Exercise brief
Reproduce the lines of the listing below verbatim, starting at the line that contains "Task: Toggle strikethrough formatting" and ending at the line that contains "pos(275,61)", both included.

Records supplied
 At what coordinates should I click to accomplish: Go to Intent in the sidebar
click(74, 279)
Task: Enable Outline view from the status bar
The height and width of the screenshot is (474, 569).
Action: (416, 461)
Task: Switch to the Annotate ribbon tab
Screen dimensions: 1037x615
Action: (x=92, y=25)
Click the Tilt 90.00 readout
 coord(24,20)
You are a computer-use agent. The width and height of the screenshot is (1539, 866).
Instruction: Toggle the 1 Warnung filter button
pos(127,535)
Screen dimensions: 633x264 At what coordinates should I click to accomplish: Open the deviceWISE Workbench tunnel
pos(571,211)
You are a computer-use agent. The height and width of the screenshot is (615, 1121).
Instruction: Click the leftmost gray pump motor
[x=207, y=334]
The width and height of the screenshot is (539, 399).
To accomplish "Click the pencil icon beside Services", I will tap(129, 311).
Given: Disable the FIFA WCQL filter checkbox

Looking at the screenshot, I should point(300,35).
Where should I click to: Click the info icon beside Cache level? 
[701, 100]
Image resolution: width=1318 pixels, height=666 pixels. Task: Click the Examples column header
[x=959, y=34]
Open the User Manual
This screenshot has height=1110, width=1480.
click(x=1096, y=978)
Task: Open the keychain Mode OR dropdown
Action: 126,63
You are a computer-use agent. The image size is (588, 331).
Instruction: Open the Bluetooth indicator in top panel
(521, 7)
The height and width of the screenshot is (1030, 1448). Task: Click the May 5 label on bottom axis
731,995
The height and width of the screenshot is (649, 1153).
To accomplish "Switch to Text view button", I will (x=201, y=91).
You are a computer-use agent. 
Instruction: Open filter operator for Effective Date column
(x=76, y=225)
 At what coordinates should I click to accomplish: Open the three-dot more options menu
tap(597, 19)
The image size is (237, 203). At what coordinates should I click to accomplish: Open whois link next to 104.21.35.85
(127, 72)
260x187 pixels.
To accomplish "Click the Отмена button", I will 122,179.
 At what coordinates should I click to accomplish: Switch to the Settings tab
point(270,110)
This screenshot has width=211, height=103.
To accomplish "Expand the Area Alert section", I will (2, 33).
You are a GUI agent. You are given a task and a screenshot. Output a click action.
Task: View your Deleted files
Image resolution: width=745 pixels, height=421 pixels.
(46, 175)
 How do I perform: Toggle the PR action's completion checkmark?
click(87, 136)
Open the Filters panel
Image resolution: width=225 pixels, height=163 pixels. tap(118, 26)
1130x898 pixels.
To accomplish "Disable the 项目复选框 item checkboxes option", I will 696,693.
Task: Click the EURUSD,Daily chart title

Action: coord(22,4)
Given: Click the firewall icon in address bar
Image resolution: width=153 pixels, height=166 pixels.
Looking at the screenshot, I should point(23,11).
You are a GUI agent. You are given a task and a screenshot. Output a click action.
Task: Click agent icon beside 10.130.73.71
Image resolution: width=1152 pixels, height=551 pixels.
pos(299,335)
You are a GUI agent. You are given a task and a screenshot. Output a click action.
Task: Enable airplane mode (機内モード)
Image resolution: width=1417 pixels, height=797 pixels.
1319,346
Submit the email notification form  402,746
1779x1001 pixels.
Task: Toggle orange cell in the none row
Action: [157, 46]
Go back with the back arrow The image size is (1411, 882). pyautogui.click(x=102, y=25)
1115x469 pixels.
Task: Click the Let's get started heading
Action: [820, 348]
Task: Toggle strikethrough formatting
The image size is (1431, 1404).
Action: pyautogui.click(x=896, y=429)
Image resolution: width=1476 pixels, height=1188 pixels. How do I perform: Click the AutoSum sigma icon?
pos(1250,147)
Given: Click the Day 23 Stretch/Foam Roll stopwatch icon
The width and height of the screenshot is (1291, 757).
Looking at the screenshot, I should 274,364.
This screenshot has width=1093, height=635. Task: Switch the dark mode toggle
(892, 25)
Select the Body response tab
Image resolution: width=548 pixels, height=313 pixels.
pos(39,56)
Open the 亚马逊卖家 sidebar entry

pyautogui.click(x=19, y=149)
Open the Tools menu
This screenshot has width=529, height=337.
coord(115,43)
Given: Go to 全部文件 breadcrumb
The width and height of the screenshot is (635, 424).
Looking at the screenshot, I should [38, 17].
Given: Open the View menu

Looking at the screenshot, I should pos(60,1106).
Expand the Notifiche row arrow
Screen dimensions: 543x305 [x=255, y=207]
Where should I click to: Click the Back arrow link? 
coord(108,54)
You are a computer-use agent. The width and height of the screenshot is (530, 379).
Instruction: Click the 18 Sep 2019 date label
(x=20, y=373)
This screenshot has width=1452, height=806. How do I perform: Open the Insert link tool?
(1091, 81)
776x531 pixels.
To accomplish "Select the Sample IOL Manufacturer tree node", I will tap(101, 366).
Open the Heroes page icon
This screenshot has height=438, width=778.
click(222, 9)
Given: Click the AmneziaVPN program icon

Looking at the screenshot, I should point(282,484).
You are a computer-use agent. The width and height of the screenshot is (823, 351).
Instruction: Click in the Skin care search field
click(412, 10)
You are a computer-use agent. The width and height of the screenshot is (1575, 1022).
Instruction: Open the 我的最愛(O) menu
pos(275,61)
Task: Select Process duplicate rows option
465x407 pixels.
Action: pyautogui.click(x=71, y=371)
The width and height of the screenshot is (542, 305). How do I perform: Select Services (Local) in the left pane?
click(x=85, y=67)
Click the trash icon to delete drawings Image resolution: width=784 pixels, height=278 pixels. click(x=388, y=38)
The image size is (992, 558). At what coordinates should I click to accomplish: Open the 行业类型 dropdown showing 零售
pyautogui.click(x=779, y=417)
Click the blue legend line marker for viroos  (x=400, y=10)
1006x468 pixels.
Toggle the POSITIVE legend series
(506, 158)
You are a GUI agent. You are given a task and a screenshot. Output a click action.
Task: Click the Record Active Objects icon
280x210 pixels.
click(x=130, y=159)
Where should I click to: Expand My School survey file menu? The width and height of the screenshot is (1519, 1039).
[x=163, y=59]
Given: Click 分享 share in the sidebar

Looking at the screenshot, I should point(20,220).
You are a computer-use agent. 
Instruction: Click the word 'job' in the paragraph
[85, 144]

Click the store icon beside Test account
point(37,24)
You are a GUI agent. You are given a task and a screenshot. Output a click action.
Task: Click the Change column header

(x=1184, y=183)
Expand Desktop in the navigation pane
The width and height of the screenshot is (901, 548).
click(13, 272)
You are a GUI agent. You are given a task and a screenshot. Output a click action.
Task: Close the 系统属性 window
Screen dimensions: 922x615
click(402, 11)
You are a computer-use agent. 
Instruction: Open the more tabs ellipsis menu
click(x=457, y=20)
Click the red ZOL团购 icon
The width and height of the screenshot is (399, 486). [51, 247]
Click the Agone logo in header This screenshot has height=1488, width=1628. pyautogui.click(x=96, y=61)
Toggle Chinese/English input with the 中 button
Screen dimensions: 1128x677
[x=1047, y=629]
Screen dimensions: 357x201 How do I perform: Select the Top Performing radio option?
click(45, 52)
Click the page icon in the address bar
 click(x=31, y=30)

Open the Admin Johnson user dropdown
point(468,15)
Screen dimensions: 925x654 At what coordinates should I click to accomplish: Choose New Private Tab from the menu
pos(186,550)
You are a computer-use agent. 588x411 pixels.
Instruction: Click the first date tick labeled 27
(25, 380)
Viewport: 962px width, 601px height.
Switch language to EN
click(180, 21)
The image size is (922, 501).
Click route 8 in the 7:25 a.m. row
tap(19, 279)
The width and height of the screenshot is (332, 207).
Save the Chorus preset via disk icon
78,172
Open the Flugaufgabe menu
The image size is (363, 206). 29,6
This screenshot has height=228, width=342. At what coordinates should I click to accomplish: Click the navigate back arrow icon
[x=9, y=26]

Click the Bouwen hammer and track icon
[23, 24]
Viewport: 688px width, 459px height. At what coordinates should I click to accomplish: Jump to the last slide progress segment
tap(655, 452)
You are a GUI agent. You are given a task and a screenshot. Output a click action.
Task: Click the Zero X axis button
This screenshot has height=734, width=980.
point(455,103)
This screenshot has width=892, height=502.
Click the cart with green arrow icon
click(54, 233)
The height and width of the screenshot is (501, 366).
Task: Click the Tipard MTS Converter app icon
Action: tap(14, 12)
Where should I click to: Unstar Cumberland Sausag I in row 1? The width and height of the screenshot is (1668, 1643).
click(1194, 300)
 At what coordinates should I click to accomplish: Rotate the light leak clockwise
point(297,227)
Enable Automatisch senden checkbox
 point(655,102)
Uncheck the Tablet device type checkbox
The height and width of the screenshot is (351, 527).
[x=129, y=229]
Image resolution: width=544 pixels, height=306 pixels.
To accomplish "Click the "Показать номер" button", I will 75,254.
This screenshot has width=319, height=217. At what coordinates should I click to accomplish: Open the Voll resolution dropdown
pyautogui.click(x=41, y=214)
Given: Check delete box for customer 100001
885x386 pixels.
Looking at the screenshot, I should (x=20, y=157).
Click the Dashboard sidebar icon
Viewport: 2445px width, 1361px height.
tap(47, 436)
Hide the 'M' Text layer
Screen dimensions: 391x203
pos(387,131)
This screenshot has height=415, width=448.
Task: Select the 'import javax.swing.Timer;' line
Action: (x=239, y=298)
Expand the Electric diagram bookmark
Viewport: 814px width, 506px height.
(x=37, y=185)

Answer for this exercise
Task: Toggle strikethrough formatting
The image size is (1431, 1404).
Action: pyautogui.click(x=896, y=429)
Image resolution: width=1476 pixels, height=1188 pixels. How do I perform: Click the AutoSum sigma icon?
pos(1250,147)
Given: Click the Day 23 Stretch/Foam Roll stopwatch icon
The width and height of the screenshot is (1291, 757).
Looking at the screenshot, I should 274,364.
This screenshot has width=1093, height=635. Task: Switch the dark mode toggle
(892, 25)
Select the Body response tab
Image resolution: width=548 pixels, height=313 pixels.
pos(39,56)
Open the 亚马逊卖家 sidebar entry

pyautogui.click(x=19, y=149)
Open the Tools menu
This screenshot has width=529, height=337.
coord(115,43)
Given: Go to 全部文件 breadcrumb
The width and height of the screenshot is (635, 424).
Looking at the screenshot, I should [38, 17].
Given: Open the View menu

Looking at the screenshot, I should pos(60,1106).
Expand the Notifiche row arrow
Screen dimensions: 543x305 [x=255, y=207]
Where should I click to: Click the Back arrow link? 
coord(108,54)
You are a computer-use agent. The width and height of the screenshot is (530, 379).
Instruction: Click the 18 Sep 2019 date label
(x=20, y=373)
This screenshot has width=1452, height=806. How do I perform: Open the Insert link tool?
(1091, 81)
776x531 pixels.
To accomplish "Select the Sample IOL Manufacturer tree node", I will tap(101, 366).
Open the Heroes page icon
This screenshot has height=438, width=778.
click(222, 9)
Given: Click the AmneziaVPN program icon

Looking at the screenshot, I should point(282,484).
You are a computer-use agent. The width and height of the screenshot is (823, 351).
Instruction: Click in the Skin care search field
click(412, 10)
You are a computer-use agent. The width and height of the screenshot is (1575, 1022).
Instruction: Open the 我的最愛(O) menu
pos(275,61)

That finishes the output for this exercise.